Have you ever pinched a tomato stem? Slapped a basil leaf across a warm, open hand until your palm was deeply perfumed? These, to me, are the heady scents of late summer, and I'm reveling in them even as I start to crave the moody mornings of autumn. There's no better way to capture the sharply green fragrance of basil than by embalming it in a devil-may-care glug of olive oil and a handful of good parmesan. My pesto recipe stays well within the time-honored confines of tradition while leaning on the modern convenience of a food processor (but if you're feeling romantic and want to use a mortar and pestle, by all means do). It's perfect and easy and everything you want pesto to be. I eat it by the spoonful.
Ingredients
2 cups basil leaves (from one large bunch)
2 heaping Tbsp pine nuts
1 clove garlic
1/2 cup olive oil
1/2 cup grated parmesan (about 4 oz)
1 tsp kosher salt
Directions
Pick and clean your basil leaves. If using a block of parmesan, cut it into rough chunks and add it to the bowl of your food processor. Blend until it's been grated into a course sand. Remove from the food processor and set aside.

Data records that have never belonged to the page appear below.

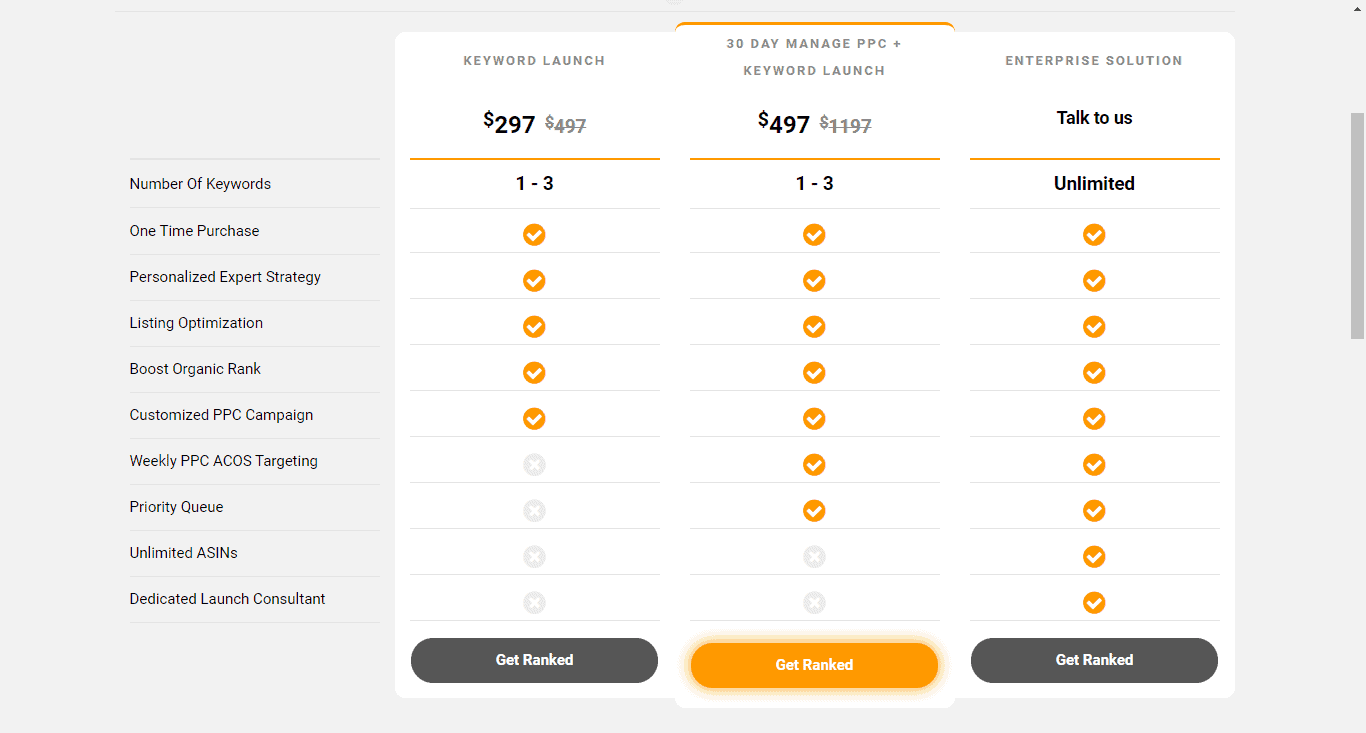Click Get Ranked under Keyword Launch plan
The height and width of the screenshot is (733, 1366).
click(x=534, y=660)

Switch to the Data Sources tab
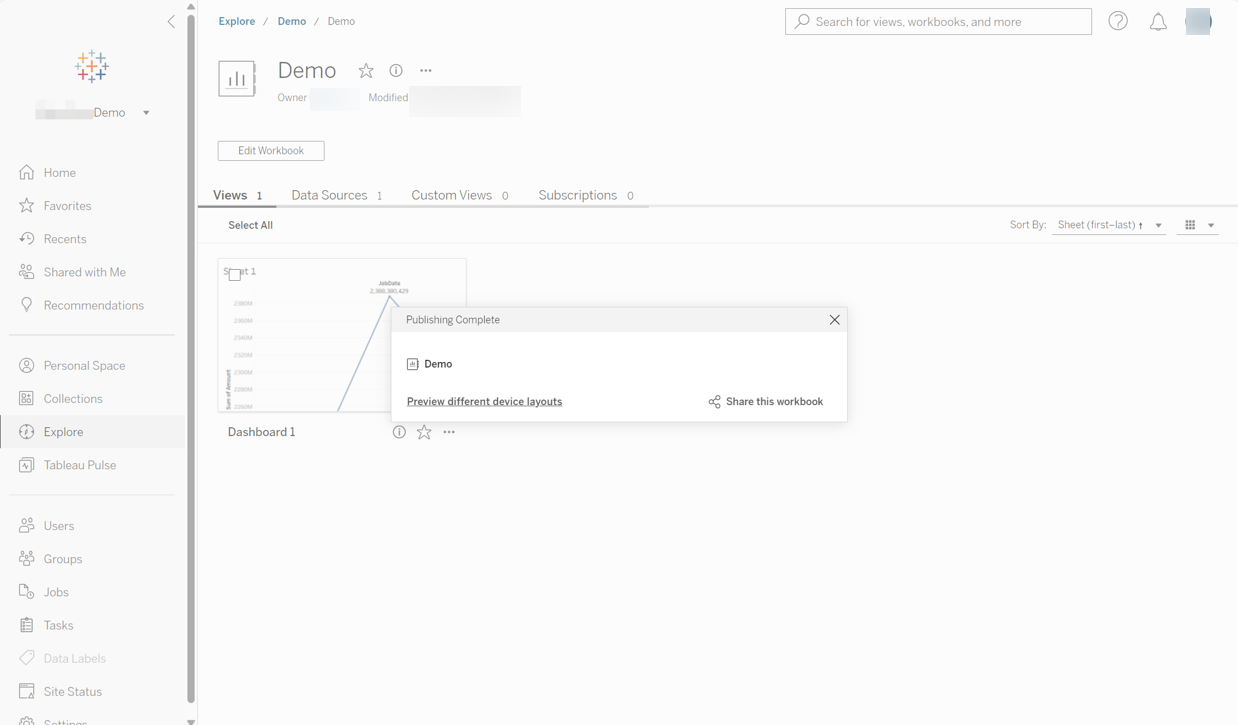click(329, 195)

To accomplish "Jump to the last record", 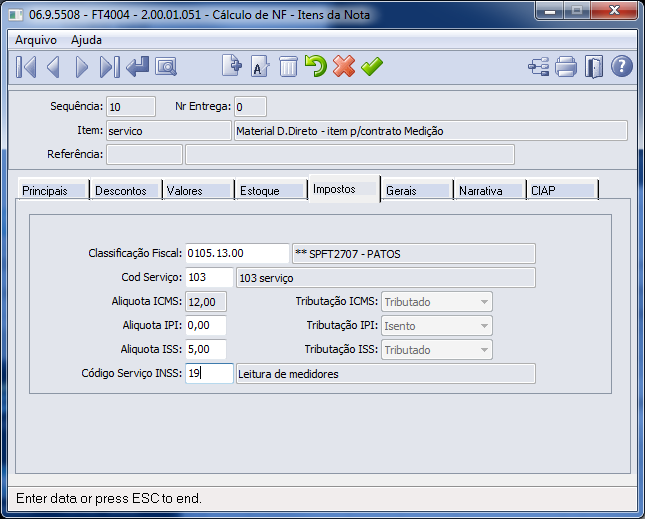I will (x=110, y=67).
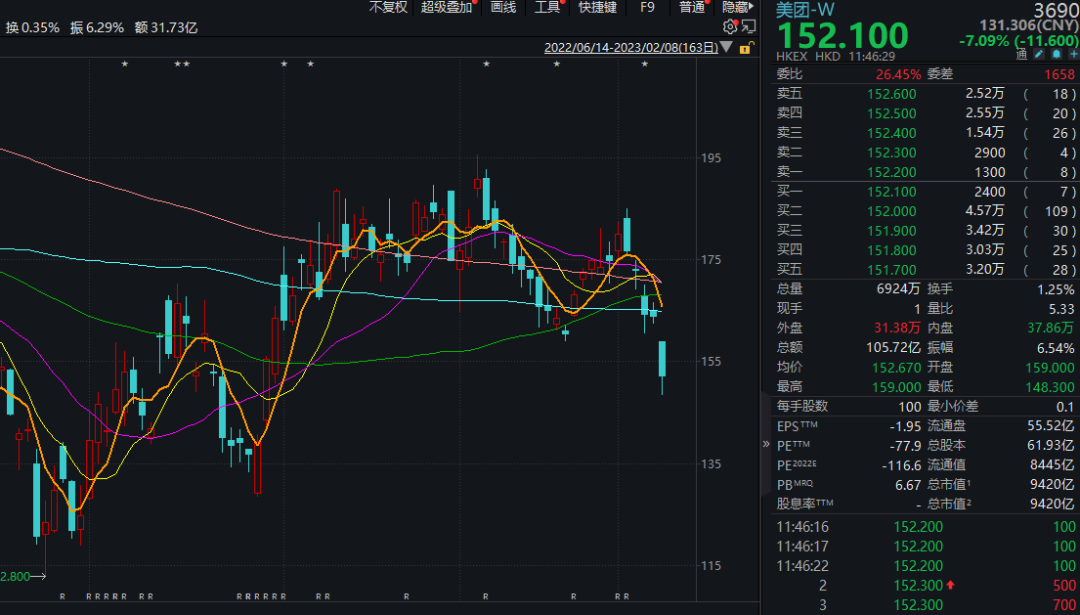This screenshot has width=1080, height=615.
Task: Set a price alert with bell icon
Action: tap(1055, 55)
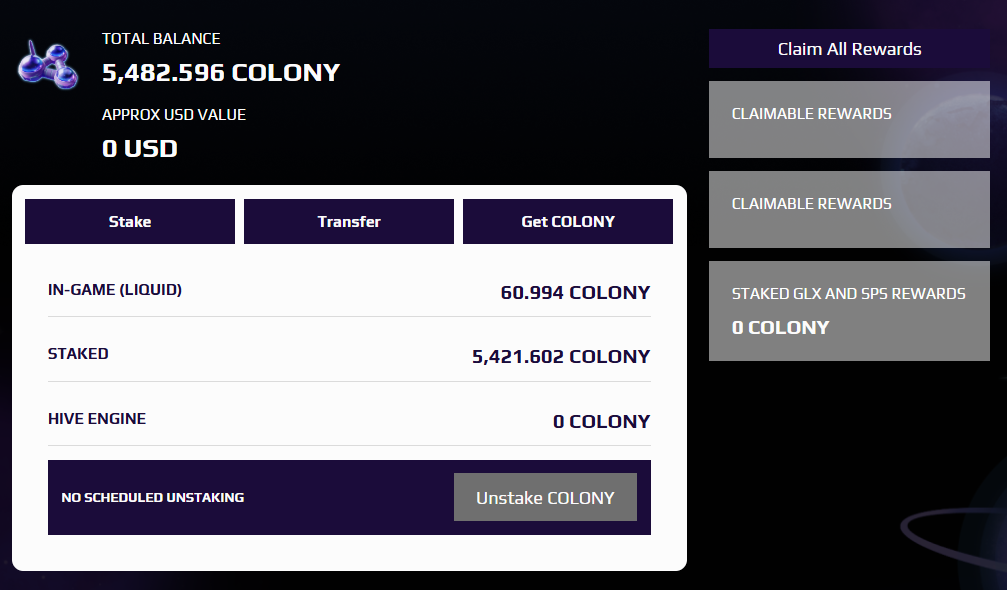Click the Total Balance heading
The width and height of the screenshot is (1007, 590).
coord(161,39)
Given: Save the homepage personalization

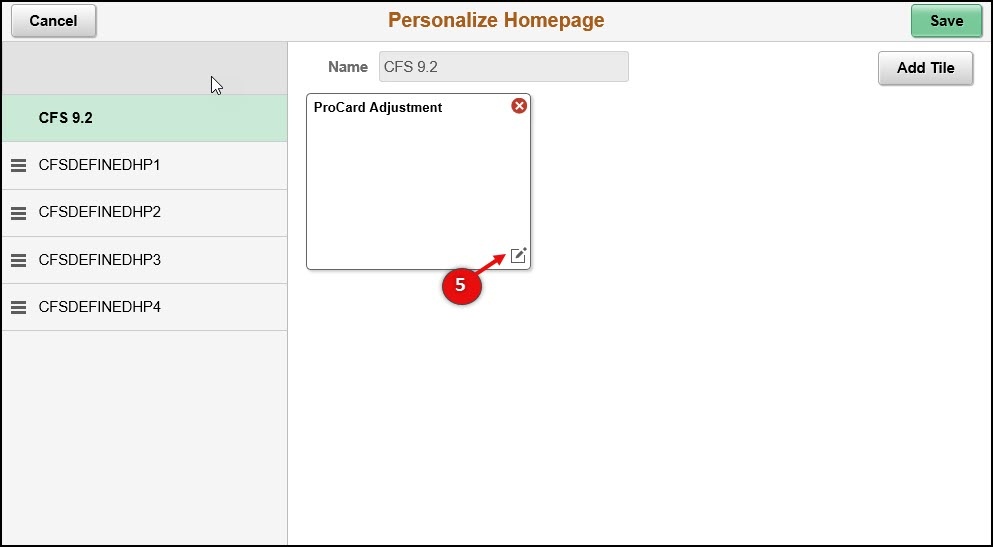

Add the basil, garlic, salt and pine nuts to the food processor and blend until it comes together in a thick paste.
Slowly stream in the olive oil until well combined, then add 1/2 cup of the grated parmesan and blend until just combined.
Leftover pesto will last a few days in the fridge (adding a thin layer of olive oil on top can help keep it fresh), and it also freezes well—ice cube trays work well for this.